■ **Prompt**
From the records below, copy every line that contains the word "computer".

■ **Data to examine**
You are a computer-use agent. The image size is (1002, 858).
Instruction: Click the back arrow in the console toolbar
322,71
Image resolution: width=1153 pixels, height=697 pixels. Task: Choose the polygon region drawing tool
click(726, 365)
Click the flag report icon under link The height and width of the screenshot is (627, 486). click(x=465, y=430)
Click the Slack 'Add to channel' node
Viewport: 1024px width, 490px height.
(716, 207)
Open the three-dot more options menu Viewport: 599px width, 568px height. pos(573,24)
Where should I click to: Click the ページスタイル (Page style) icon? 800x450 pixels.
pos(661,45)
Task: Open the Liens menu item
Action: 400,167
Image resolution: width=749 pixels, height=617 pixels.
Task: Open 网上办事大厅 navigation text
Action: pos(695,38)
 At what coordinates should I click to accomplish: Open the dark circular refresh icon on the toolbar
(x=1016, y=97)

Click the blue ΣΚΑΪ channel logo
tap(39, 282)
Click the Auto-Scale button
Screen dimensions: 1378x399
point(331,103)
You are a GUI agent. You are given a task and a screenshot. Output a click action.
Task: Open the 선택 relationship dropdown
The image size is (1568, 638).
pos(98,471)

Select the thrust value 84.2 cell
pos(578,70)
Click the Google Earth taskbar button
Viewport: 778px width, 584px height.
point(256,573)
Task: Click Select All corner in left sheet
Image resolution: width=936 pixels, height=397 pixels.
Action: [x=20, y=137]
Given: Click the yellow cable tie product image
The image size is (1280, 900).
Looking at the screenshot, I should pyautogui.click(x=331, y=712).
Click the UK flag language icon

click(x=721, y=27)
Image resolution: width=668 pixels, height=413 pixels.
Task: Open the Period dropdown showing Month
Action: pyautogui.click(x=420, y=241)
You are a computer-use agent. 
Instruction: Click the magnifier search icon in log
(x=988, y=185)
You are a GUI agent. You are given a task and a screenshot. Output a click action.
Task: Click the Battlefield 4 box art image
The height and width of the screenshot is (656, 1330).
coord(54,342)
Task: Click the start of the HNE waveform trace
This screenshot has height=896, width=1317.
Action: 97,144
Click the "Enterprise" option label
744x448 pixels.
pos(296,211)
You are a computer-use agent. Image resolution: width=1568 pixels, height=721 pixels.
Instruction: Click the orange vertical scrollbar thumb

■ **Answer space**
You are a computer-use agent. The image size is (1002, 858).
You are a computer-use agent. 
You are a computer-use agent. Image resolution: width=1568 pixels, height=721 pixels.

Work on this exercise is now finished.